--- WHAT YOU SHOULD DO ---
Return every one of the following rows verbatim, making no changes of any kind.

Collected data
- - - - - - -

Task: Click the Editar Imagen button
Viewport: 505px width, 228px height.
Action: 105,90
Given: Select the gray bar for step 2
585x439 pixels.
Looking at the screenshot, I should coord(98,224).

- - - - - - -

--- COMPLETED TASK ---
Task: Click the Editar Imagen button
Viewport: 505px width, 228px height.
Action: 105,90
Given: Select the gray bar for step 2
585x439 pixels.
Looking at the screenshot, I should coord(98,224).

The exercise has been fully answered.